New funding for the initiative offers both financial and symbolic backing for data-driven decision-making in government.

Bloomberg Philanthropies released an annual report on Wednesday, in which founder, billionaire and former New York City Mayor Michael Bloomberg writes that a bipartisan “counter-assault” against Washington’s “alternative facts” trend can be found emerging in cities and towns across the country.

Bloomberg references an increasing willingness by government leaders in Washington to ignore or distort facts to suit their political motives.

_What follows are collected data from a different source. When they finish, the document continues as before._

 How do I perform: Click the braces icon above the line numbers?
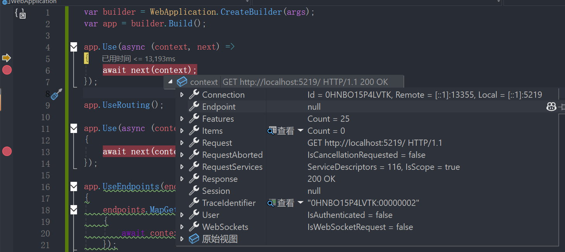coord(20,14)
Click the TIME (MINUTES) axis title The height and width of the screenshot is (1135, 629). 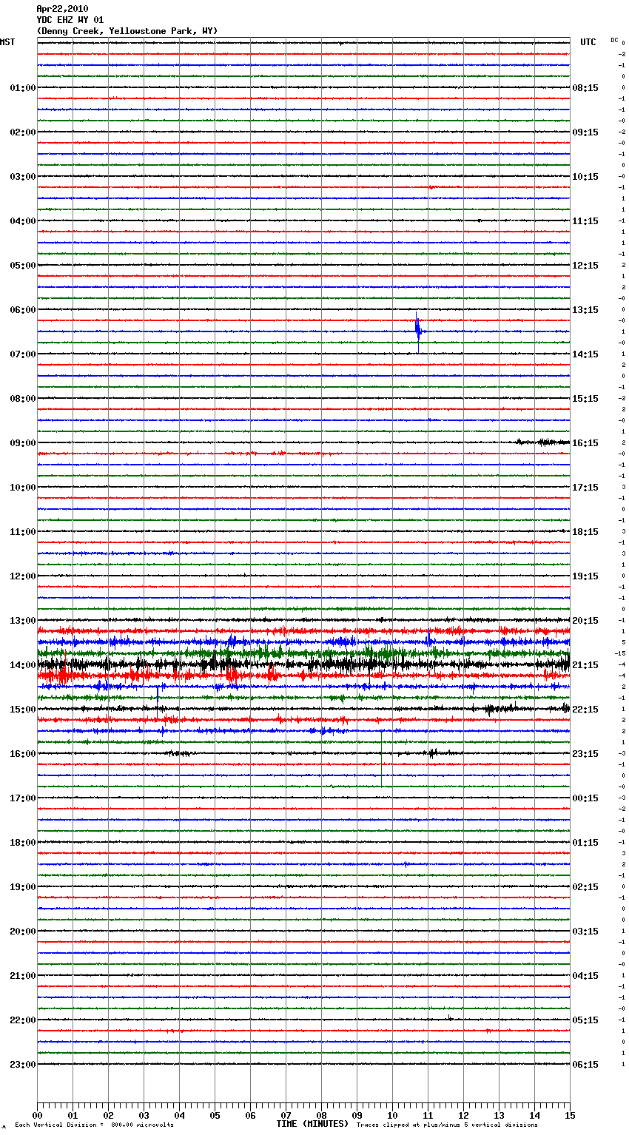pos(312,1124)
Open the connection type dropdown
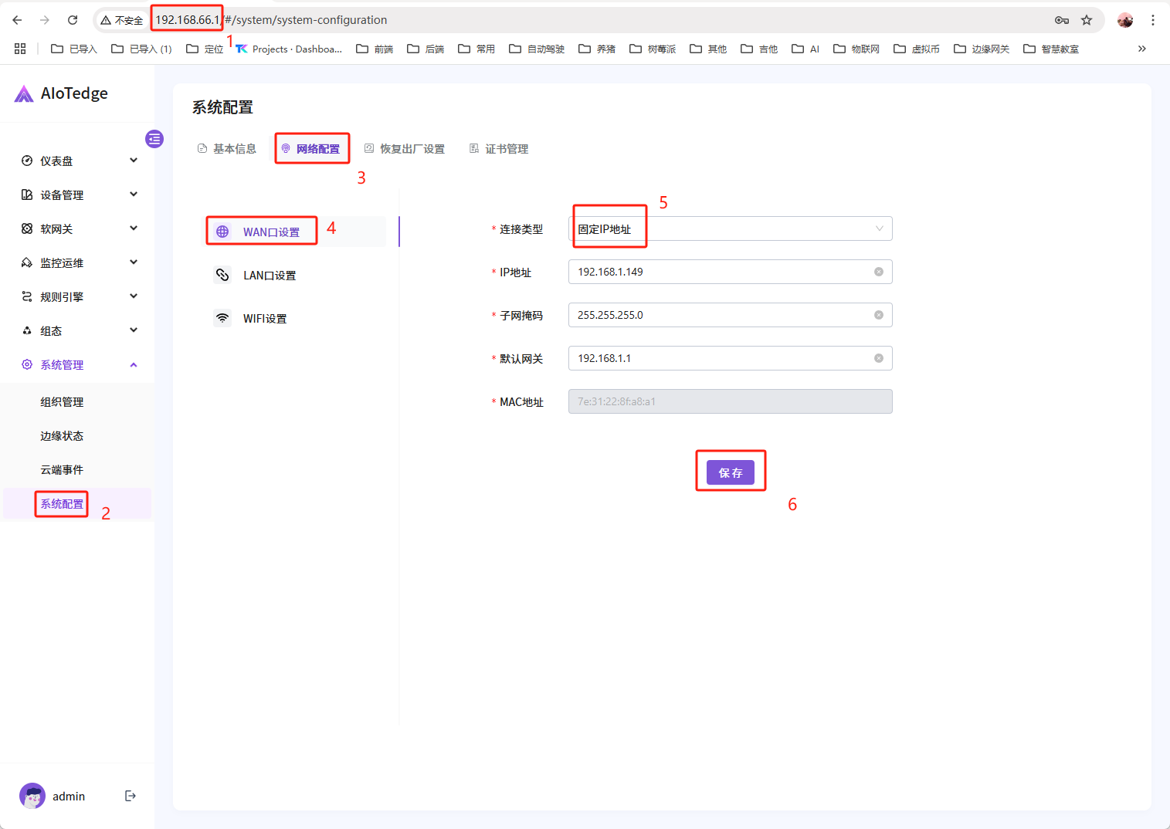This screenshot has width=1170, height=829. pyautogui.click(x=730, y=229)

The report’s release coincides with a new investment of $42 million, also announced Wednesday, into Bloomberg’s What Works Cities initiative, which is centered around helping 100 American mid-size cities gather and use data to improve community quality of life and government operations and service. Data and facts are increasingly allowing governments to improve lives, Bloomberg writes, despite attempts by Washington to undermine reality.

“Of course, there has always been spin in politics, but this is different: It’s a direct assault on facts and data,” Bloomberg writes of the current presidential administration. “And the increasing disdain for facts is making it harder for America to address major challenges here and around the world, including those that our foundation focuses on. Fortunately, however, while the assault is concentrated in Washington, a counter-assault is under way in both red and blue states. It’s being driven from the ground up, and we’ve only just begun to capitalize on its potential.”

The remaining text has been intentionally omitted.